Records from a pointing dataset
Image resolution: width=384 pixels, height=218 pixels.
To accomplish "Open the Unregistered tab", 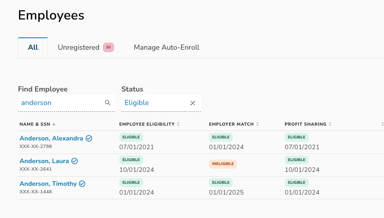I will coord(79,47).
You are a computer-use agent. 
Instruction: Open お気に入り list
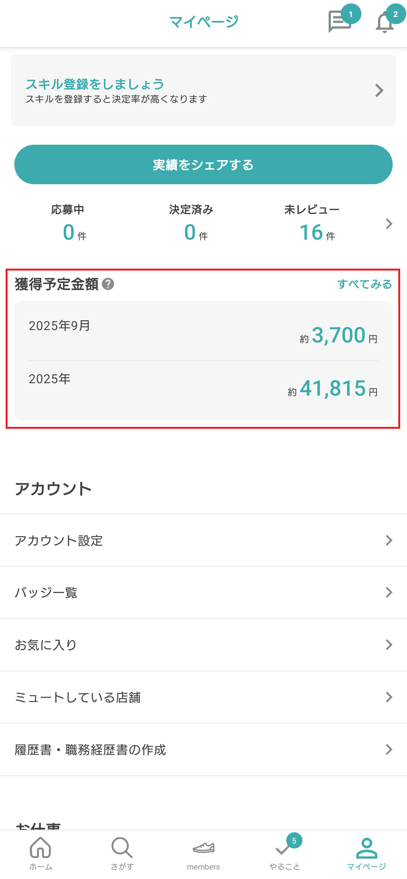[204, 645]
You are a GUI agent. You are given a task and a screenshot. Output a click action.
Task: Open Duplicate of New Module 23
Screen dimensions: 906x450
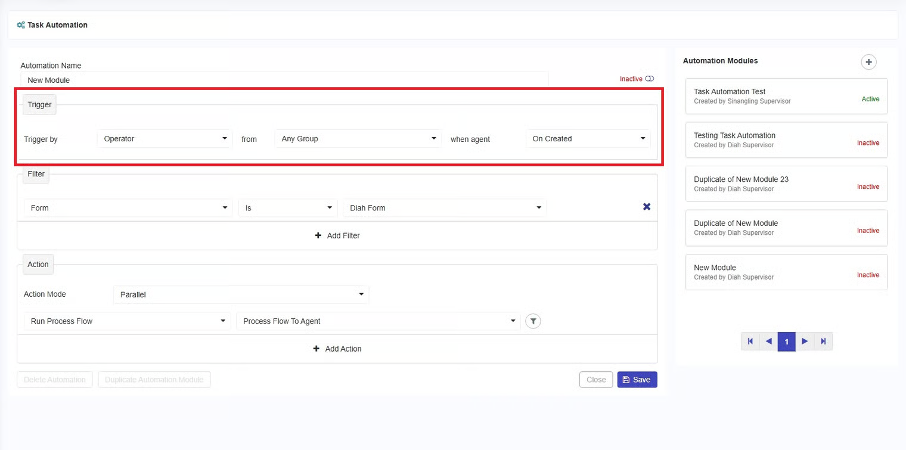pos(786,184)
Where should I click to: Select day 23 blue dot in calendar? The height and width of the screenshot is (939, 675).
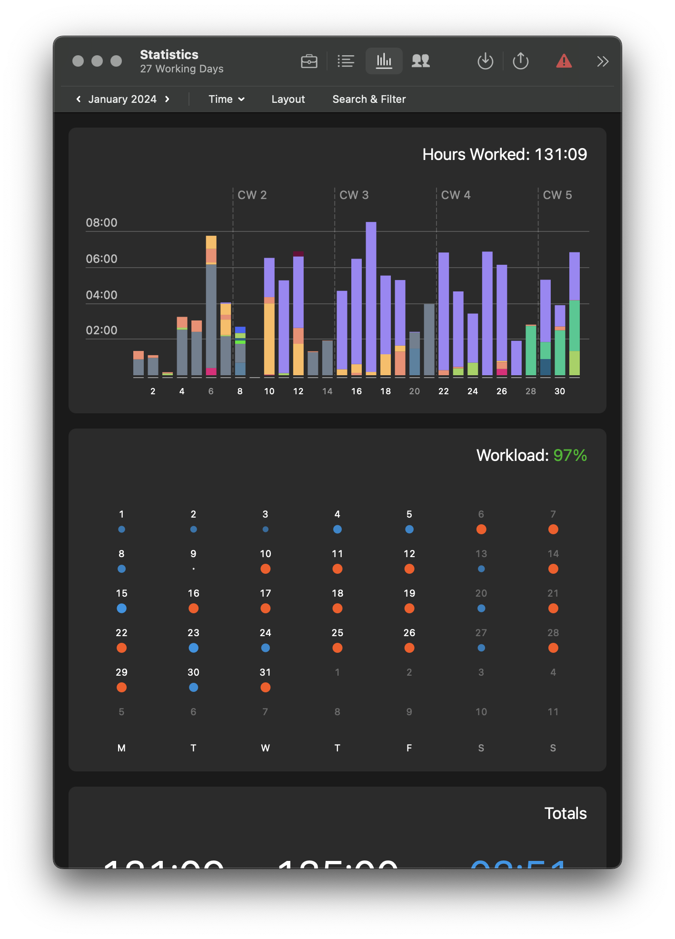(193, 648)
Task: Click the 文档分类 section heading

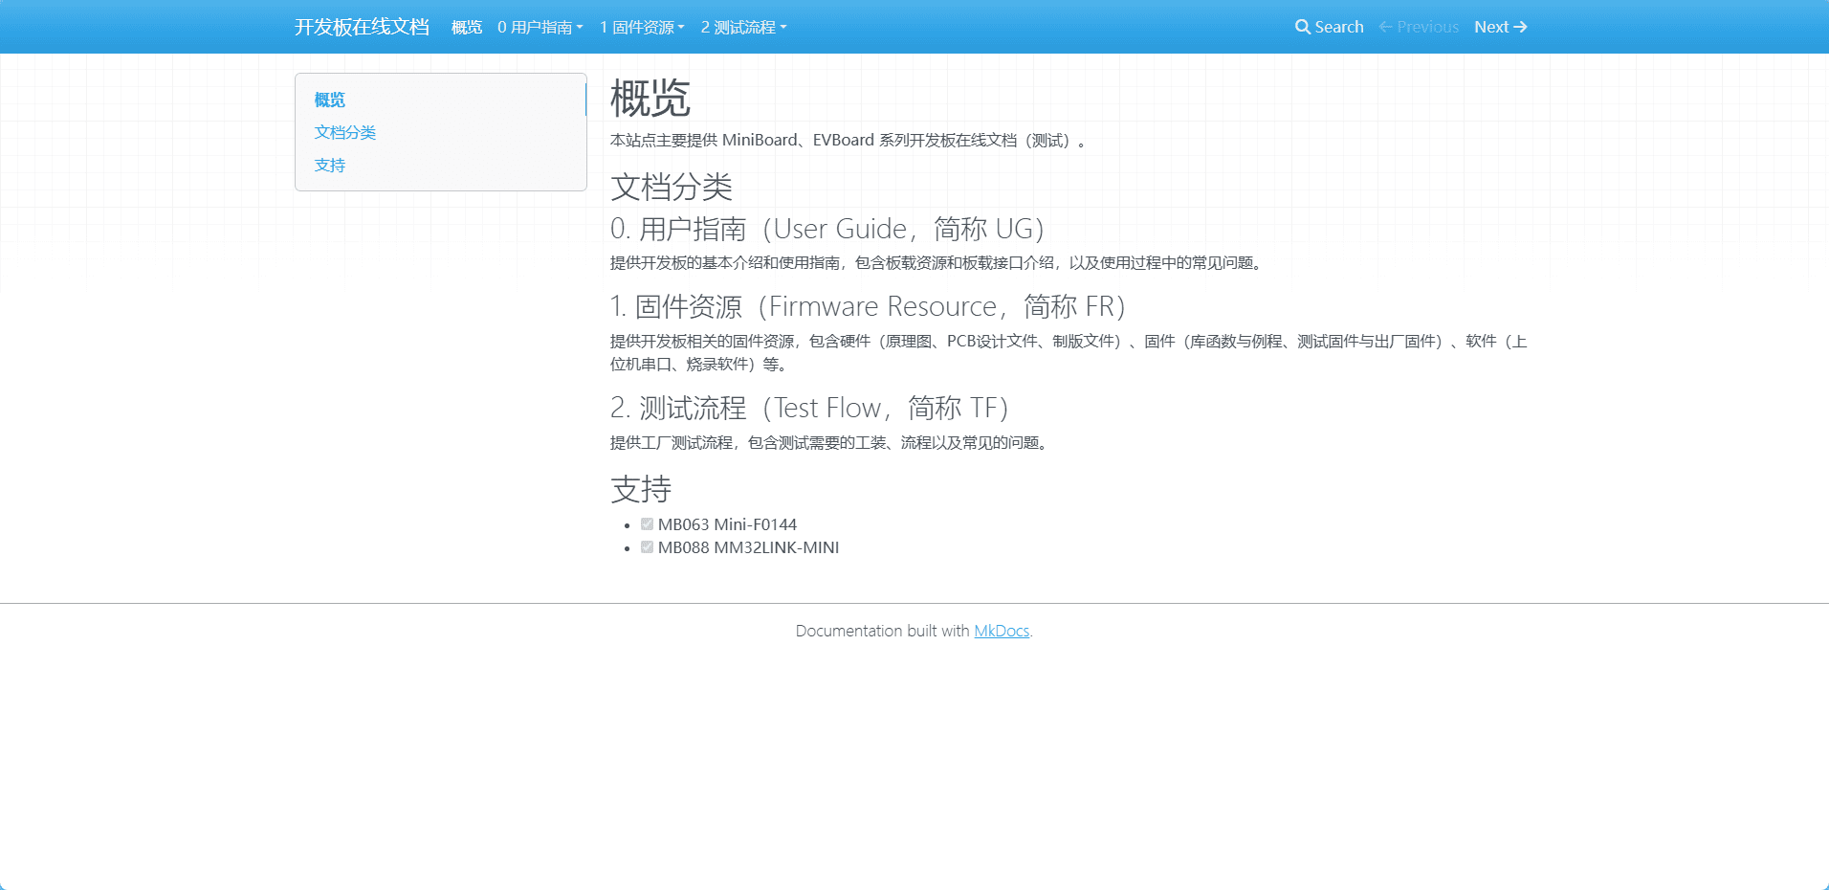Action: coord(672,187)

— Written task —
Recast the lines from the one holding "You are a computer-use agent." through the end of the records, inclusive, as a JSON list of strings with one string per line and blank lines left out. Leave the pictures out of the answer.

— The solution —
[
  "You are a computer-use agent. ",
  "Instruction: Open お気に入り list",
  "[204, 645]",
  "You are a GUI agent. You are given a task and a screenshot. Output a click action.",
  "Task: Open Duplicate of New Module 23",
  "Screen dimensions: 906x450",
  "pos(786,184)",
  "Where should I click to: Select day 23 blue dot in calendar? The height and width of the screenshot is (939, 675).",
  "(193, 648)",
  "Task: Click the 文档分类 section heading",
  "Action: coord(672,187)"
]